Stored records:
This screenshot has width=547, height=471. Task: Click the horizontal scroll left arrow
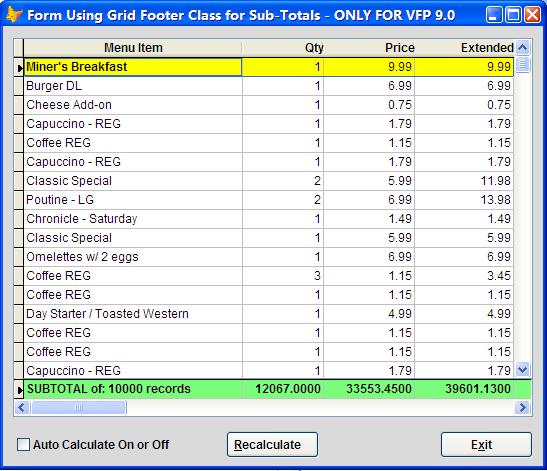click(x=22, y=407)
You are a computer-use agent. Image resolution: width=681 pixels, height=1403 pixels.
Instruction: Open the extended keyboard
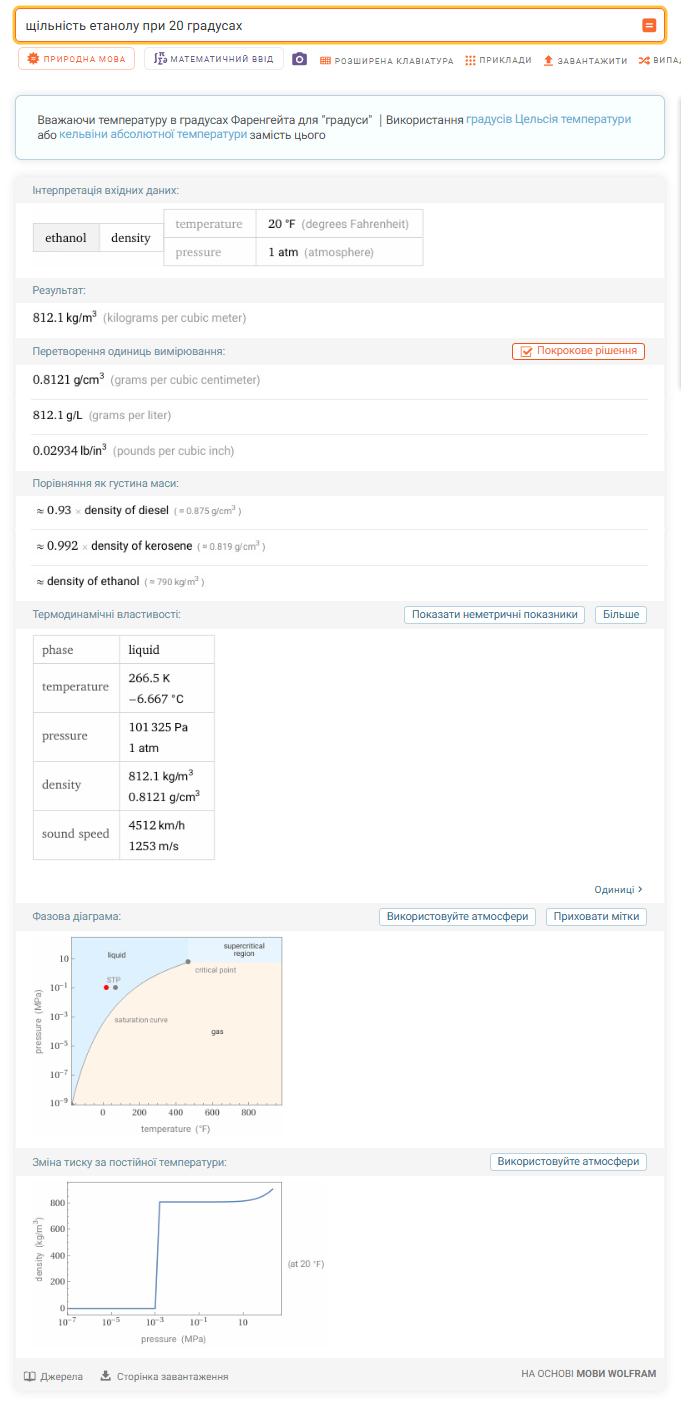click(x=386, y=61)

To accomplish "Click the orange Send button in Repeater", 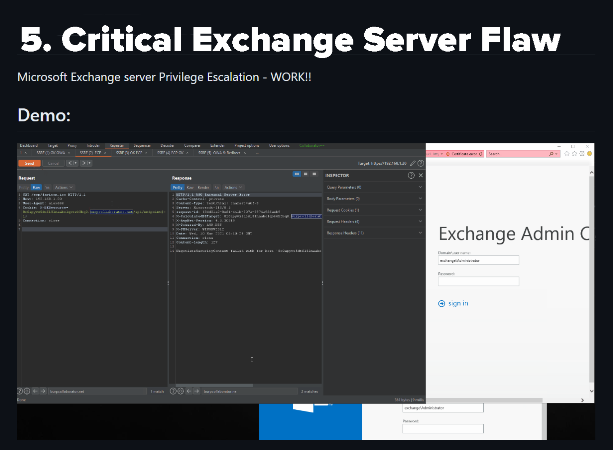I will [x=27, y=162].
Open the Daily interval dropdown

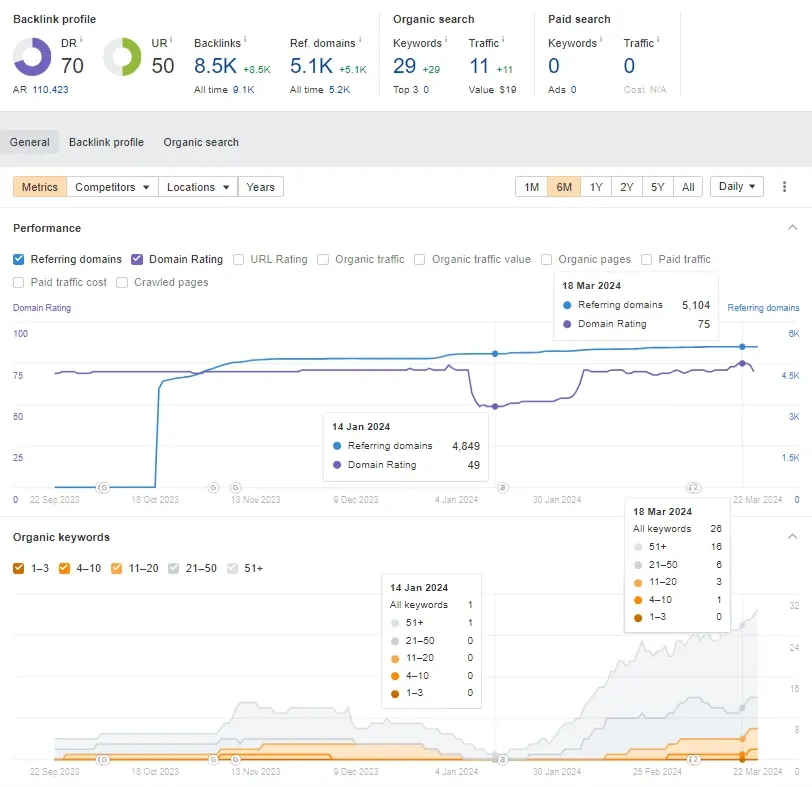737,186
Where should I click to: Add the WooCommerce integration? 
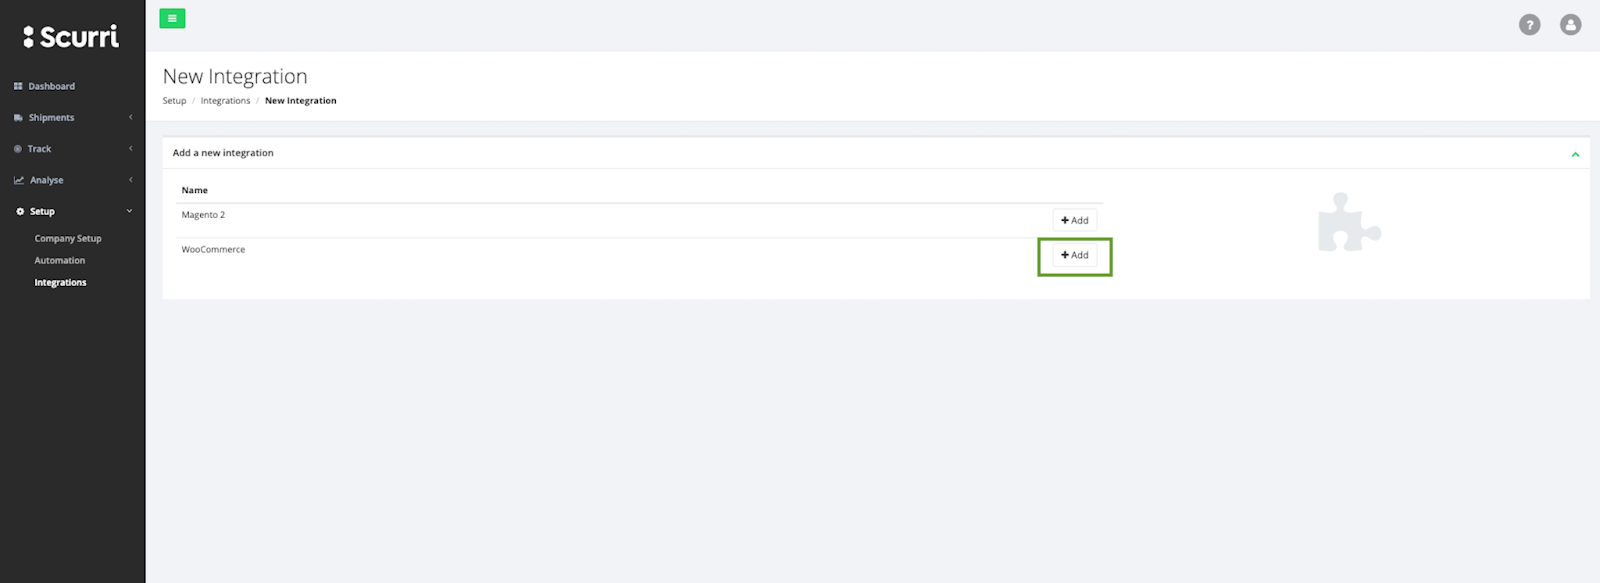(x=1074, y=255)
==
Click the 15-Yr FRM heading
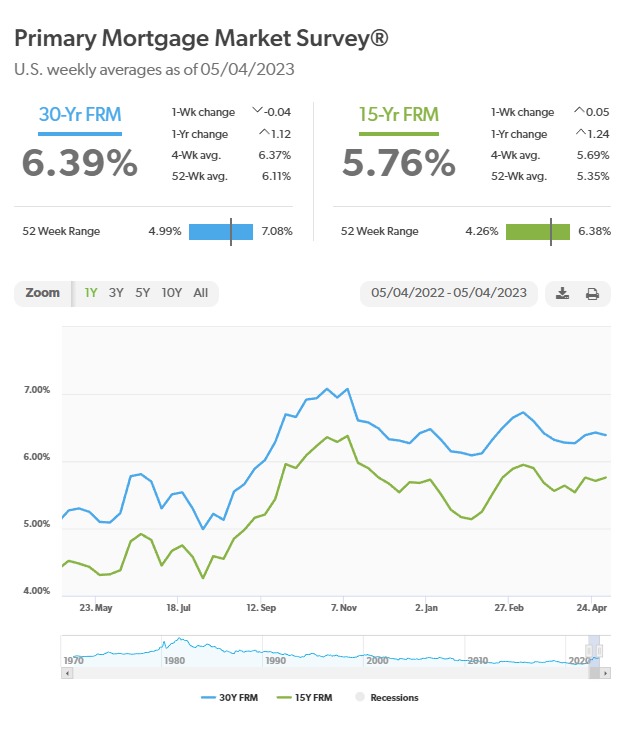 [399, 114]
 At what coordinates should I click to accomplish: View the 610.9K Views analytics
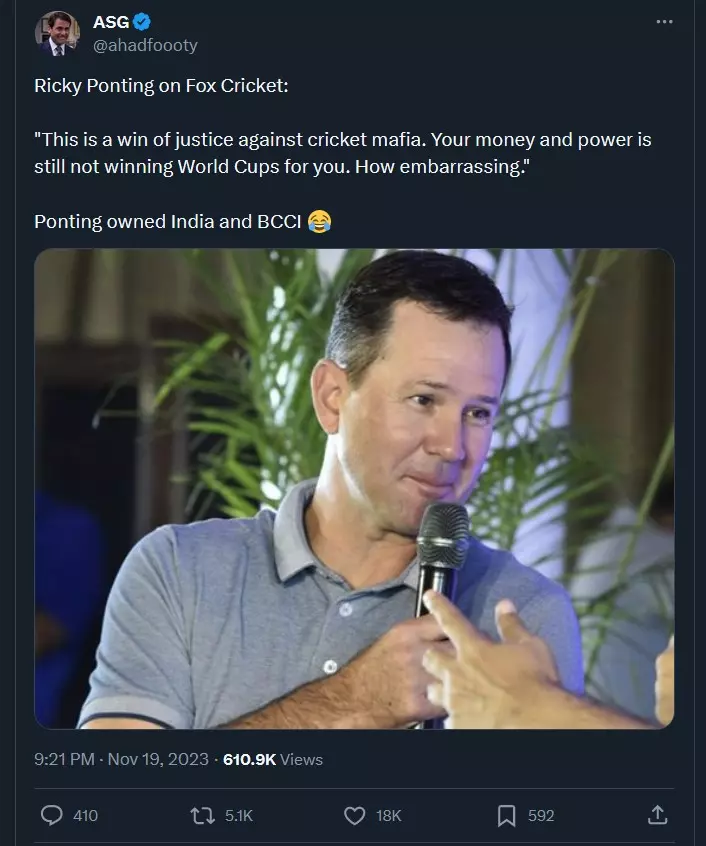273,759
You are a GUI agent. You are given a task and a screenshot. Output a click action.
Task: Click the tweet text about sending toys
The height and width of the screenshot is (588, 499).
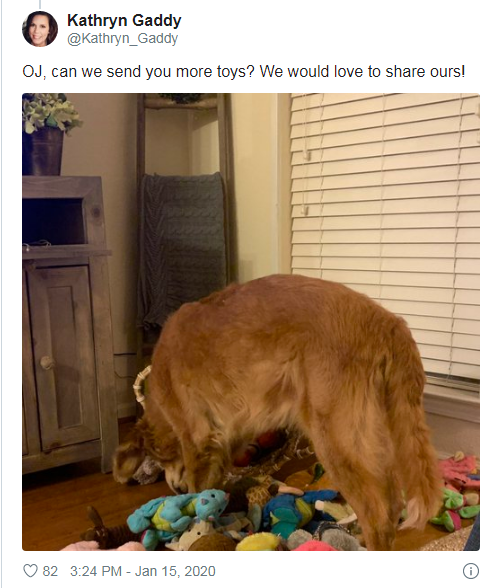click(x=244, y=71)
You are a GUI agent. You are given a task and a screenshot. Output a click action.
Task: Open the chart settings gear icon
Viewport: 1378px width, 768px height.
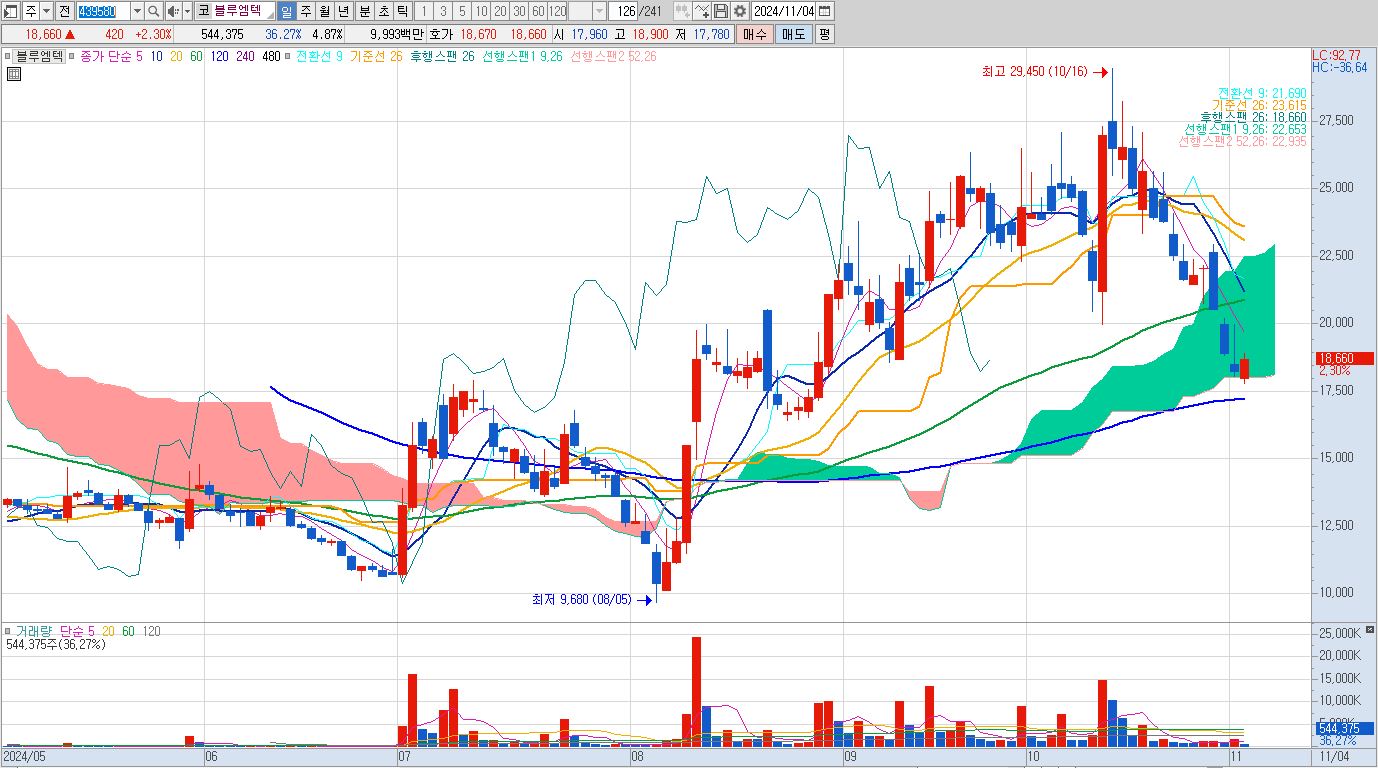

TASK PROMPT: Using the data above, reproduce exactly the lines between those holding "Task: Open the chart settings gear icon" and "Viewport: 1378px width, 768px height.", inclusive, and no others.

RESPONSE BOX:
Task: Open the chart settings gear icon
Viewport: 1378px width, 768px height.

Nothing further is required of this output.